SA's first male plus-size fashion show will raise awareness about body positivity
Thirteen men who are passionate about body positivity and doing away with toxic masculinity will make history on Wednesday in SA's first male plus-size fashion show. The event is part of an initiative by Red Plus Is Equal, which seeks to not only give plus-size men the boost in confidence, but to also raise awareness on insecurities they experience.
The event will be held at the Raddison Red Hotel V & A Waterfront in Cape Town, and the models will be judged by a panel of seven judges, including curve model Candice Manuel and a mystery designer who will dress them.
Mary Reynolds, producer and director of the show, says more than 60 men turned up for the auditions, which proved to be a challenge for the judges as they all had beautiful stories to share about the relationships they have with their bodies, and their passion for spreading awareness on body positivity among men.
“They were unique and dynamic. We even had to add a 13th finalist as it was too difficult to pick only 12, which was the initial brief.”
The final 13 underwent a process during which they were scored out of 50 on their overall look, confidence and walk. From then, the top 30 were chosen before a photo shoot. The mystery designer, who will only be revealed on Tuesday night, was beyond impressed.
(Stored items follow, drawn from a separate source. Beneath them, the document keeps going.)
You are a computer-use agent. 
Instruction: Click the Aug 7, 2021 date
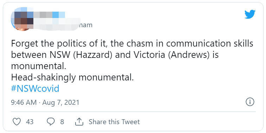pyautogui.click(x=61, y=103)
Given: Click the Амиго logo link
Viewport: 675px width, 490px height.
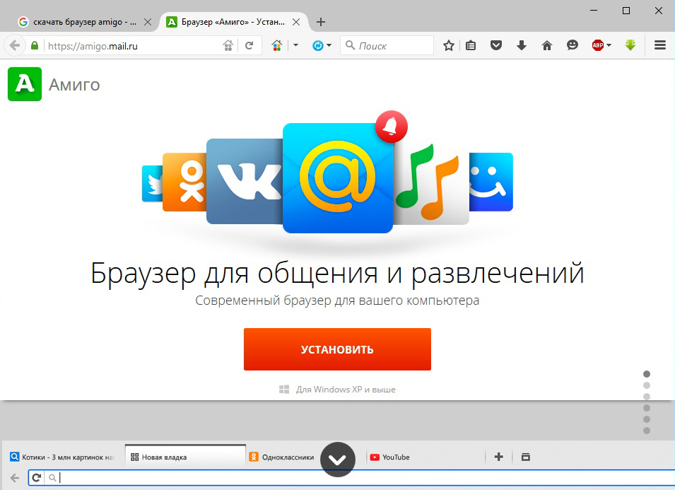Looking at the screenshot, I should (54, 85).
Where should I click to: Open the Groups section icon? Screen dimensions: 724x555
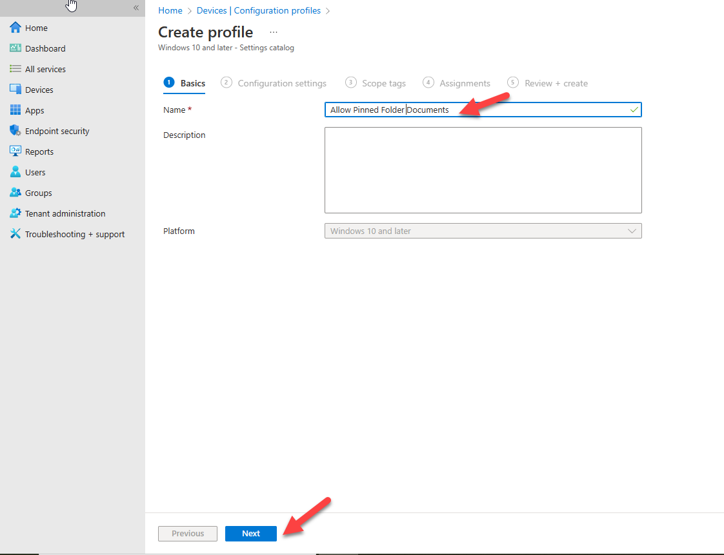tap(14, 193)
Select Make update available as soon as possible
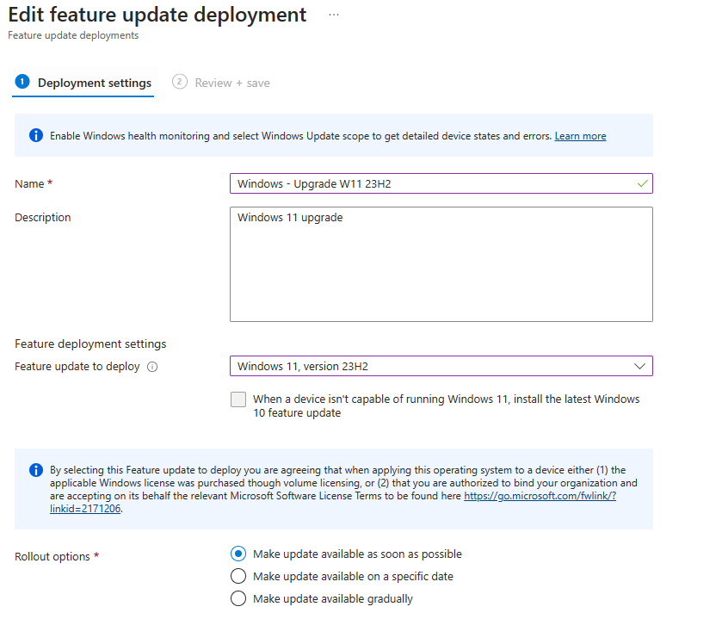This screenshot has width=728, height=619. pos(238,554)
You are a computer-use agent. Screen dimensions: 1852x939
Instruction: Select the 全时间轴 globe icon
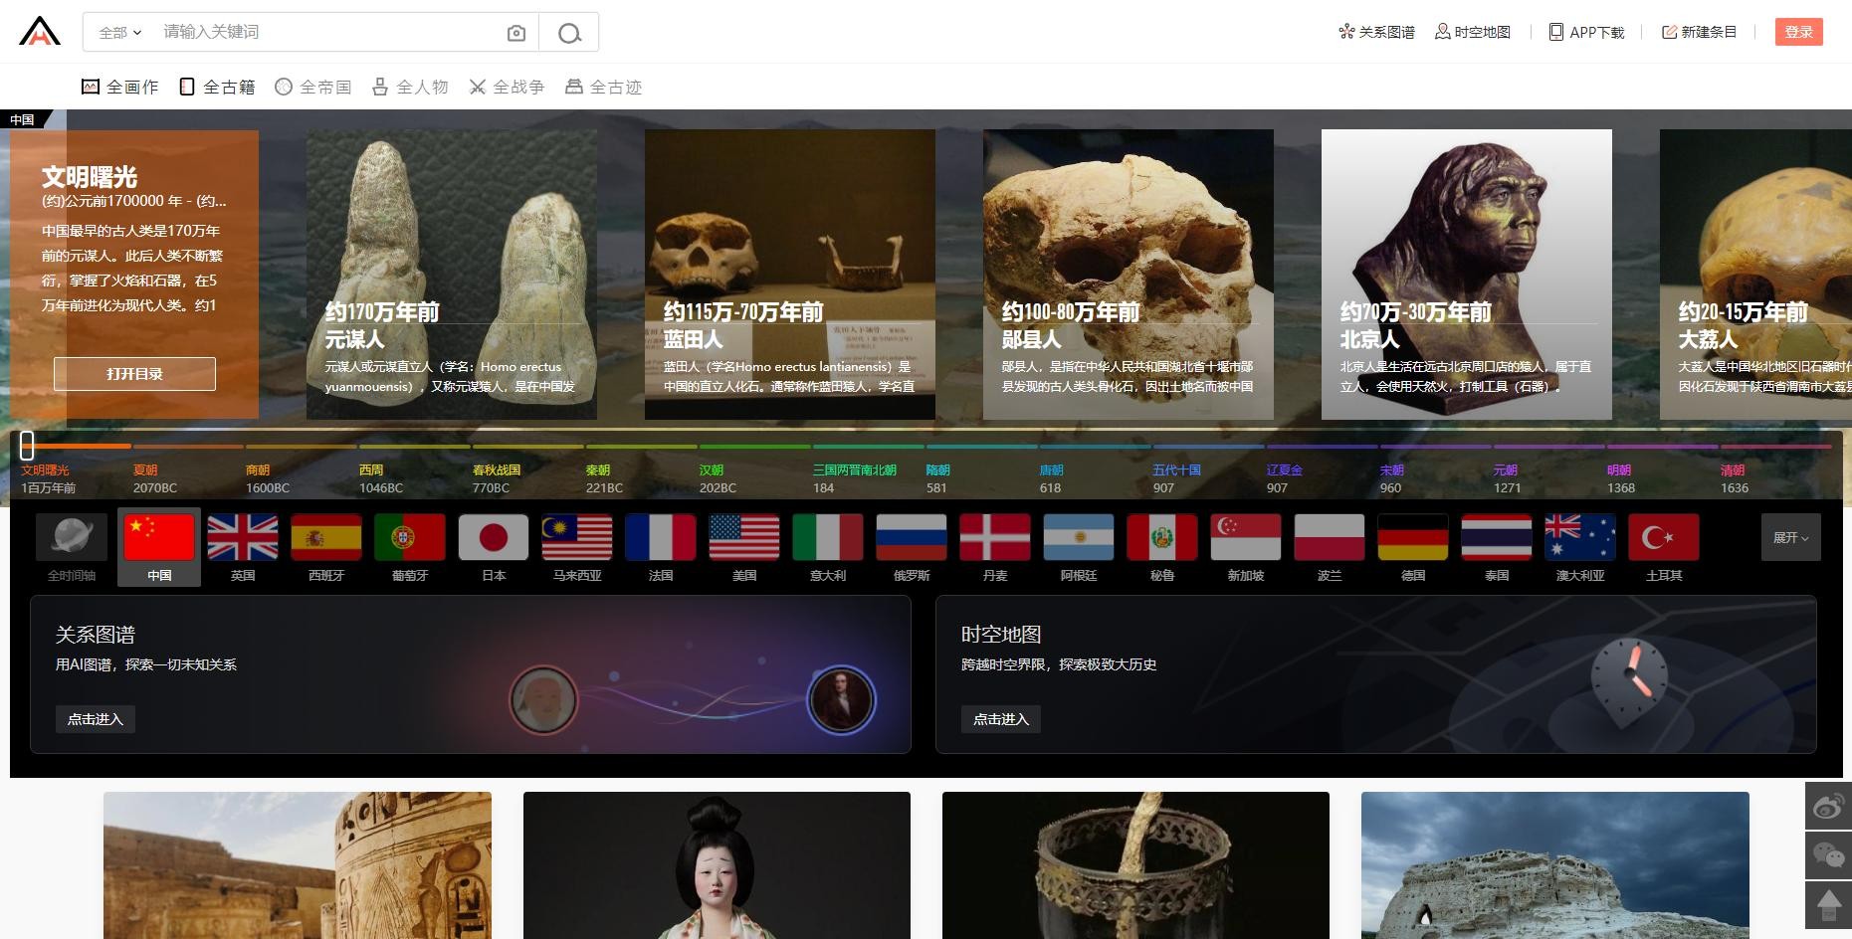pyautogui.click(x=72, y=538)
“My expectations were exceeded as we had regular guys coming in to cast on behalf of plus-size men. A lot of them wanted to make a stand for body positivity. We never know what someone has been through. Hearing these stories was a highlight for me.”
The event has been in the works for months. Red's Sue Levy told TimesLIVE that the idea was conceived in December last year during a brainstorming session about the 2019 event.
“The team wanted to do something in fashion but with a twist. We thought of the plus- size community and equal representation and it was a nice epiphany.”
Levy says it was important to shed light on this issue as not many people think of weight and body positivity in relation to men.
“It was important for us to give them hope that someone is thinking of them. We see overweight men but we never think of their challenges.”
She said the team ensured the entrants were secure in their bodies.
“We told them you don't need to be a model to participate.”
Lyle Curry, one of the top 13 men, said he had not been aware of the magnitude of the campaign when he auditioned. He too has struggled with his body image for years, and hopes to do away with the stigma of toxic masculinity.
“I'm a feminist who wants to challenge toxic masculinity, which I feel has some roots in self-hatred in certain men. One of the ways we can tackle this is to show men out there that you are more than just your body. You are a whole person with thoughts, ideas and dreams.”